Когда оперативники, рассказавшие нам историю про убитого мальчика,
узнали, что мы хотим изложить эту трагедию на страницах прессы, они
долго нас отговаривали:
- Об этом писать нельзя. Во-первых, у нас нет доказательств.
Во-вторых, люди будут бояться в милицию идти - заявлений от потерпевших не дождешься. И так-то не очень идут, боятся. Ну и, в-третьих, ребята, публикацией такой можно обидеть большое количество нормальных,
честных ментов, которые вам и нам в глаза плюнут и правы будут...
- Но ведь это все было на самом деле? - Было. Но это, наверное, не
для печати. Эх, Россия! Страна азиатская! Неужели вечен этот наш удел
- доверительные разговоры только на ушко друг другу...
Мы предлагаем откровенный разговор. Поговорим о том, о чем и так
уже говорят давно. В Петербурге действуют целые банды, состоящие из
бывших, а иногда и действующих сотрудников милиции. Только официально
в Петербурге в 1992 г. было привлечено к уголовной ответственности более 130 работников правоохранительных органов. В Нью-Йорке, 1де преступность намного выше, чем у нас, эта цифра стала бы сенсацией. Мы
воспринимаем ее спокойно.

НАБОР ДАННЫХ -
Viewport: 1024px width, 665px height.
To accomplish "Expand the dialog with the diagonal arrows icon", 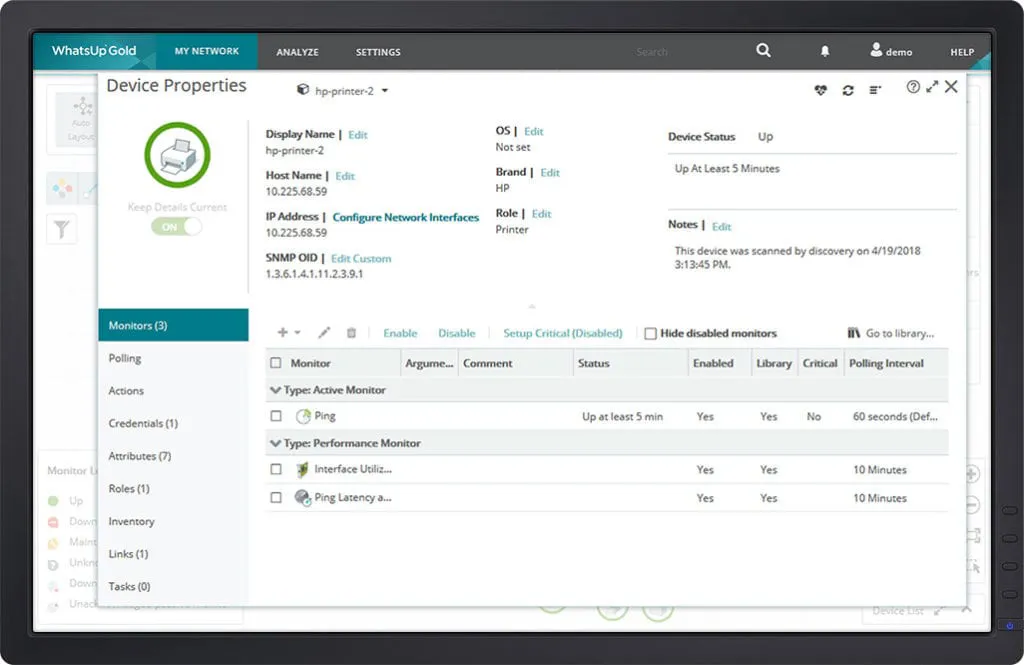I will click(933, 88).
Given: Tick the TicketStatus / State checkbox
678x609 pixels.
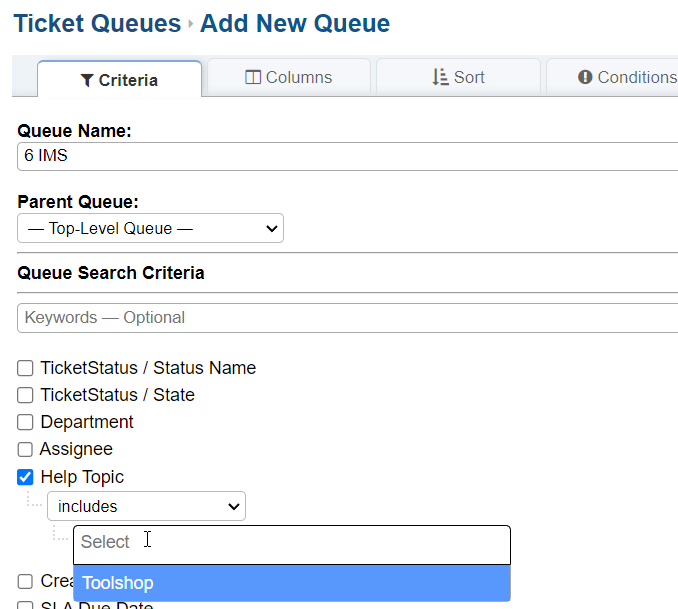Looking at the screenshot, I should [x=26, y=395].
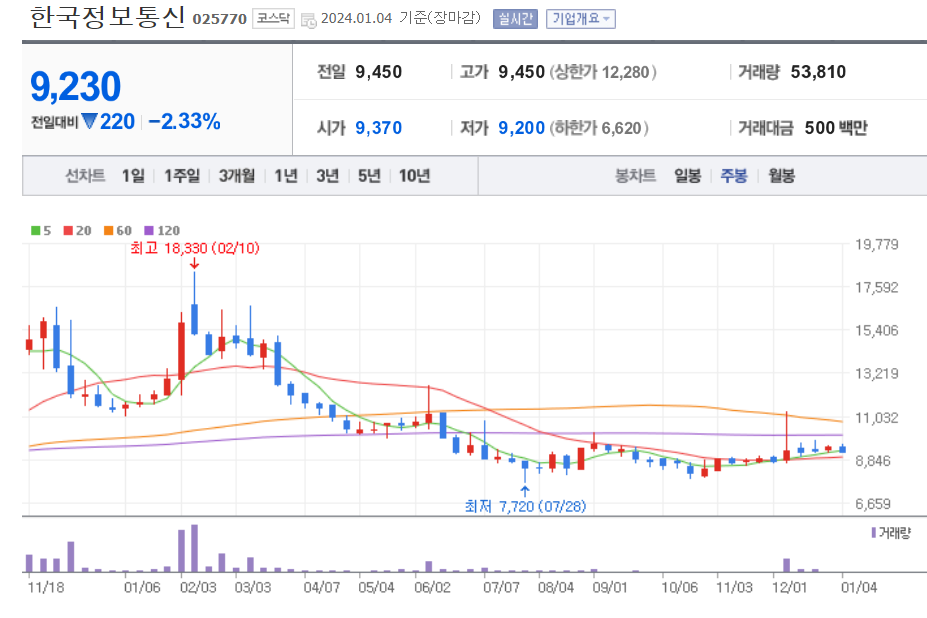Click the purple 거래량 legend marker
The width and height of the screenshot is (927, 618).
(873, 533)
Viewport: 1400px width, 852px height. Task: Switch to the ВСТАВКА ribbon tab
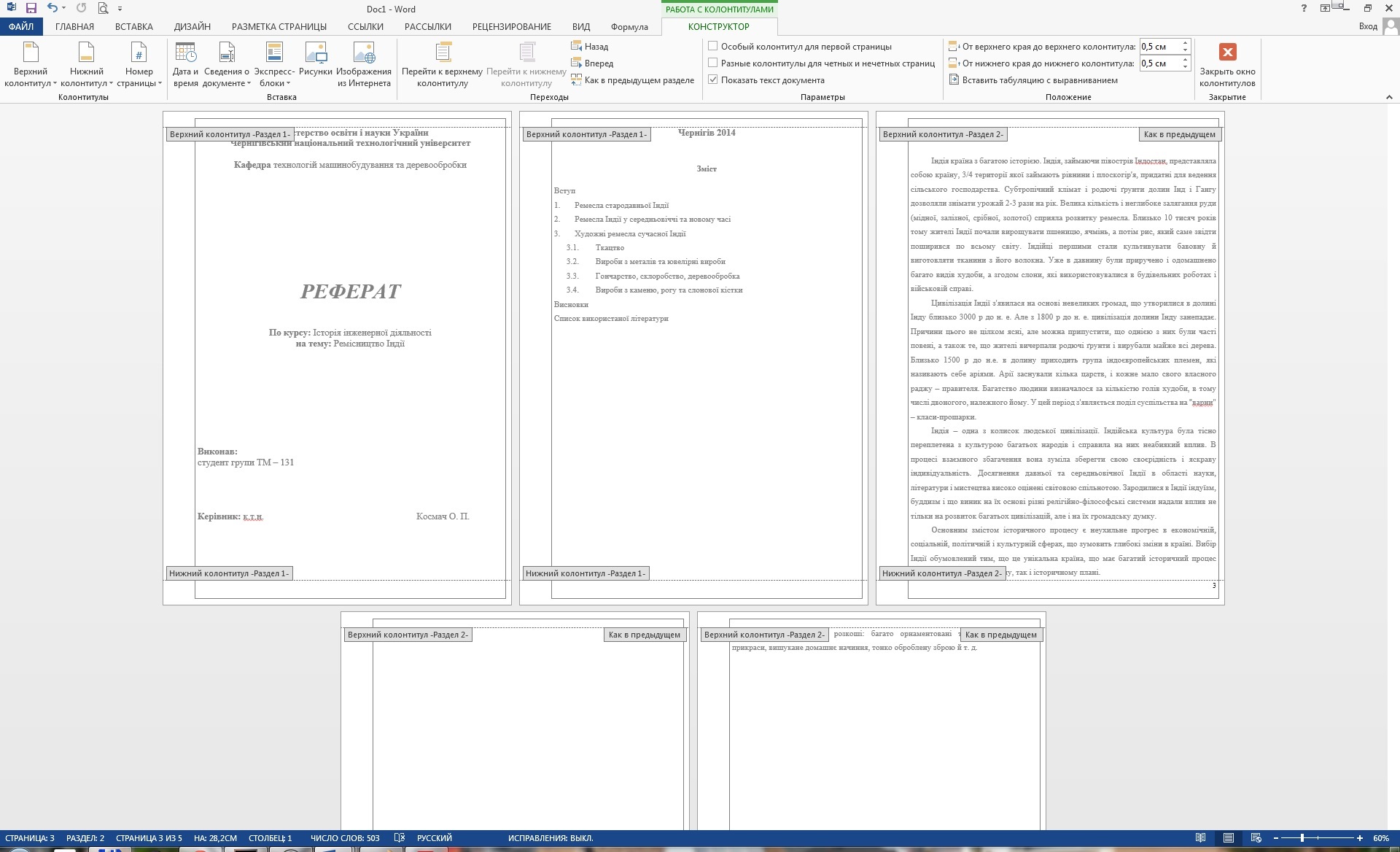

ЗАДАНИЕ 1 - Сколько работников правоохранительных органов, согласно отрывку о милиции в Петербурге, официально привлекли к уголовной ответственности в Петербурге в 1992 году?
ЗАДАНИЕ 2 - Продолжите отрывок о милиции в Петербурге после его последнего предложения.
Записи здесь никакой роли не играют.

ПРАВИЛЬНЫЙ ОТВЕТ 1 - Более 130.

ПРАВИЛЬНЫЙ ОТВЕТ 2 -
- С моей точки зрения, организованный характер наша преступность
приобрела благодаря бывшим сотрудникам правоохранительных органов, - сказал в недавней беседе с нами один весьма крупный чин из параллельного ГУВД учреждения. - Блатные никогда бы не смогли создать такие замечательно организованные структуры, какие мы сейчас наблюдаем в бандитском мире - со своей агентурой, разведкой, контрразведкой и аналитическими подразделениями. Нынешняя борьба с преступностью - это "выкашивание пехоты"... Знаете, как на фронте: рота вся полегла, но на
смену ей придут другие роты, потому что целы генералы, которые могут
отдать соответствующие приказы и распоряжения...
- Неужели ментовская преступность - результат демократизации общества? - спросили мы одного из экспертов в ГУВД. Он подумал, вздохнул
и ответил: - Те, кто сейчас садится в камеры, родились задолго до перестройки. Те, кто не садится и не сядет никогда, - тоже. В июле 1992
года была обворована квартира бывшего заместителя начальника нашего
ГУВД - генерала в отставке. Когда я прочитал ориентировку на похищенное, мне стало дурно. Поинтересуйтесь, ребята, этим делом, прикиньте,
на какую зарплату можно купить все то, что вынесли из квартиры генерала... Сейчас, конечно, больше беспредела, больше озлобленности в людях, а менты - такие же люди, как и все... Больше путаницы и неразберихи, больше возможностей... Но, между прочим, менты садились всегда.
И ментовские камеры в "Крестах", и зону ментовскую не год назад придумали...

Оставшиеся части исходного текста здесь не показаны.